Consulting a lawyer can help a businessperson understand better not only what they know, but, more importantly, what they do not know and should know.
In an analysis performed by one of LBT’s social media number crunchers, it was determined that LBT readers had certain shared questions concerning the role that legal counsel plays in companies and how to obtain effective legal advice without breaking the bank. I thought it would be useful to review these questions and to provide, in a series of articles, some response to them. So, let us dive in!
Can an In-House Counsel Represent Other Clients?
In-house counsel, as opposed to outside counsel, are employees of a company and charged with the responsibility of representing the interests of the company and addressing its legal issues. In-house counsel does not, as a rule, represent other clients; He or she solely represents the company.
What Does In-house Counsel Do?
An in-house counsel is the company’s lawyer. What is important to understand about this relationship is that in-house counsel is supposed to be representing the independent interests of the company, not the interests of shareholders, members, directors, or officers, although many times these stakeholders and the company have common interests. For example, were the owners of a company to decide to take actions that could potentially expose the company to civil or even criminal liability, the idea is that in-house counsel would step in on behalf of the enterprise to defend it against such nefarious activities.
In practice, this has been easier said than done. The Enron scandal, which unfolded following that company’s bankruptcy in 2001, involved company executives using underhanded accounting methods and the creation of complex corporate entities to shield a billion dollars in losses. While an independent investigation failed to find that in-house counsel committed fraud, it called attention to the fact that Enron’s lawyers did not look behind the transactions they were involved in or ask tough questions about the activities of certain executives who were committing fraud. Neal Batson, the lawyer appointed by the Bankruptcy Court to investigate Enron is quoted as cautioning lawyers to remember who your client is: “In most instances you’re representing the corporation, not the officers. . . Individuals hire and fire you and make decisions about how you will be compensated, but you’re not representing those individuals.”
Schooled myself as a young associate at the knee of a lawyer who served as company counsel to a major bank, I was constantly reminded that an excellent in-house counsel is a gadfly, a person who is always reminding the owners where their loyalties should lie and opposing actions that could potentially compromise the interests of the company or expose it to risk.
By contrast, outside company counsel is an independent contractor retained by a company to render it legal advice. Outside Company Counsel usually does serve other clients and is less involved in the day-to-day operations of the companies they represent.
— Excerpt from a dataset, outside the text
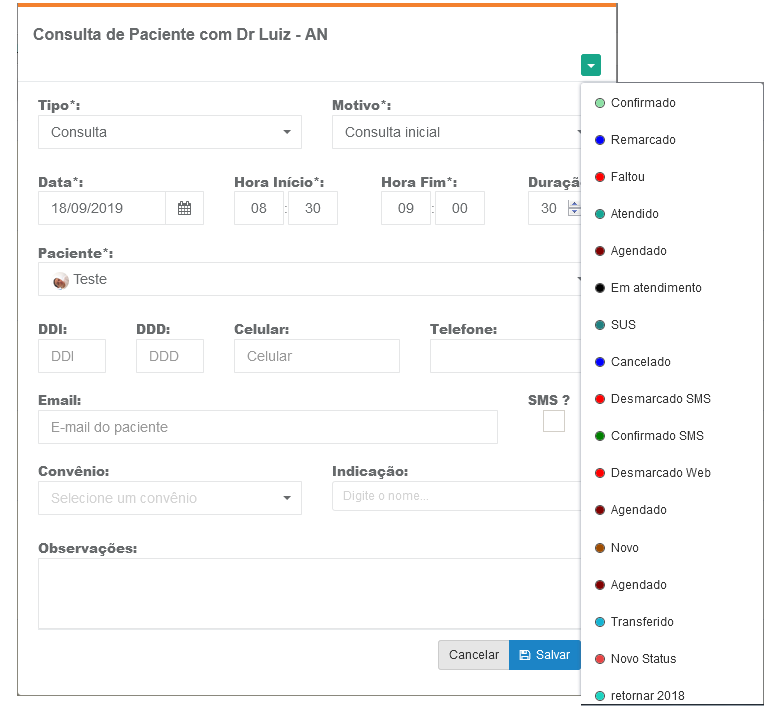The height and width of the screenshot is (722, 784).
Task: Save the appointment with Salvar button
Action: (545, 655)
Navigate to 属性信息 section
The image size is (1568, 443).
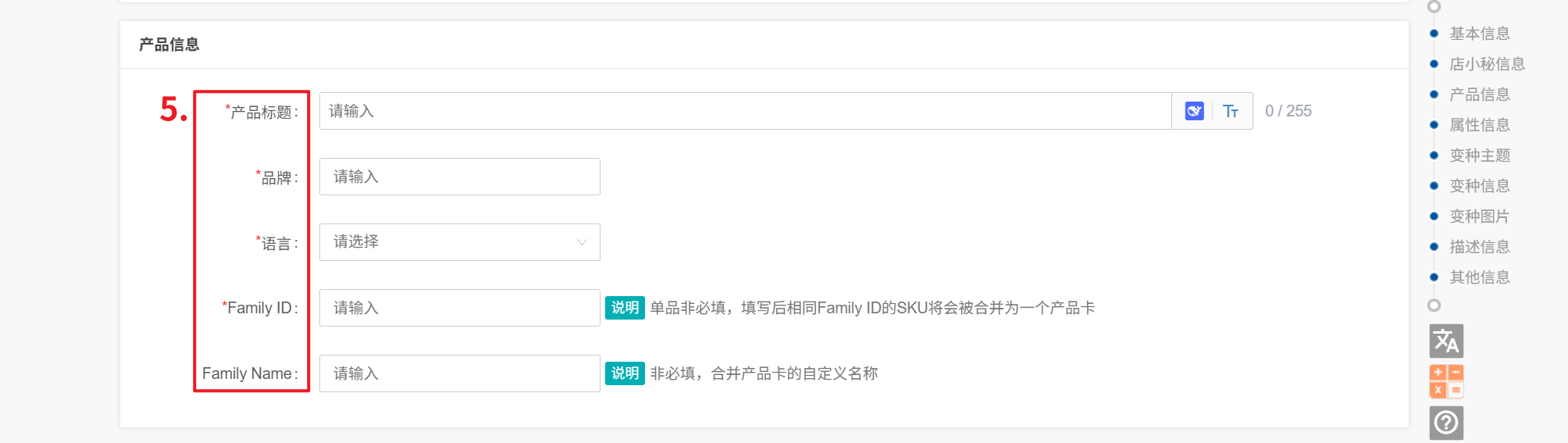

The role played by outside counsel in terms of representing a company’s interest, exclusive of the interests of the owners and executives, is the same as that of in-house counsel, but outside counsel is less likely to have the same level of understanding as in-house counsel concerning how a company operates and how daily decisions are being made. Indeed, outside counsel is, oftentimes, pulled into legal controversies only when management or owners feel that it is necessary, which usually means that a crisis is at hand.
Should a Company Have an In-house Counsel?
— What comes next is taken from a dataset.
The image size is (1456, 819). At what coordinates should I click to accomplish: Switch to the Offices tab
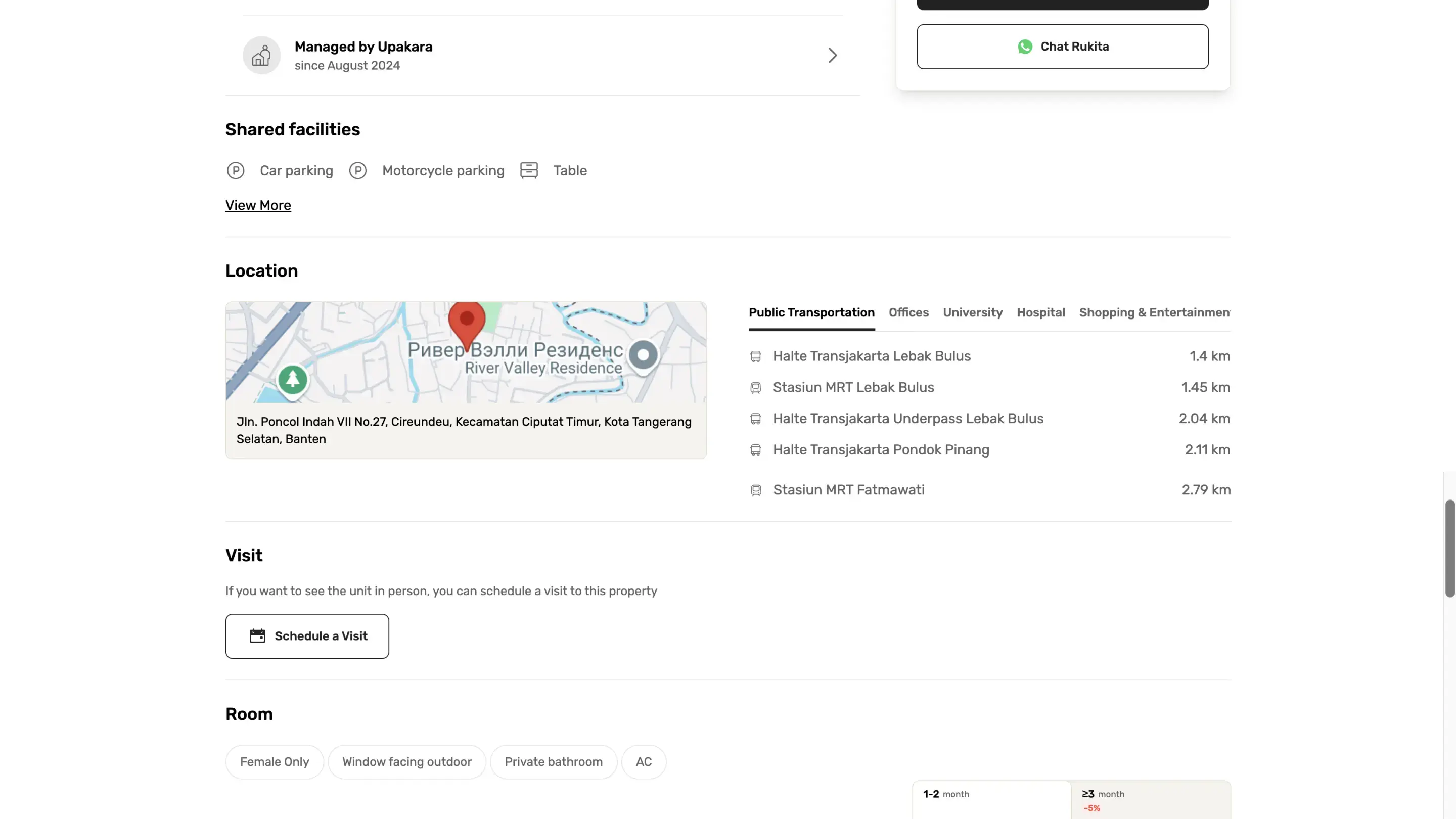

This can depend on several factors, such as the size and resources the business may have to employ a full-time lawyer, whether the nature of the company’s goods or services are such as to implicate a host of legal questions and litigation risks that make it necessary to have a dedicated legal resource, etc. Also relevant to this question is the fact that while legal counsel can help a corporate client avoid losing money, legal advice rarely, in and of itself, generates income. So, the issue will always be what value should be placed on legal advice and whether such value is worth its cost.
Does a Business Even Need a Lawyer?
Now, being an attorney myself, I am, of course, a bit biased here, but regardless of whether a business decides to go with employing its own in-house lawyer or contracting out for legal services, it should have someone it can look to for legal advice. Indeed, the best way of rationalizing the payment of legal fees is to consider such expenditure as being part of the cost of doing business in the U.S. and, as such, should be budgeted for.
It is not what you know, but what you do not know that can end up deep-sixing a transaction, or even an entire business. Consulting a lawyer can help a businessperson understand better not only what they know, but, more importantly, what they do not know and should know. Even if one does not want to have a lawyer on retainer to help guide the legal fortunes of an enterprise, it is important to vet initiatives with a lawyer who can help scout out the minefields that lay hidden in the legal landscape.
The worst situation to be in is to embark on a venture without any legal counsel believing that legal fees are a waste of money, only to realize later on, after substantial resources have been committed, that the venture will expose the business to lawsuits, or even regulatory investigation or sanction. Spend a lot of money marketing a product that runs afoul a third party’s trademark, or unwittingly engage in a course of discriminatory conduct, or breach an agreement that no one has looked at since being executed, and a promising business with wonderful ideas can end up being merely a cautionary tale of what might have been.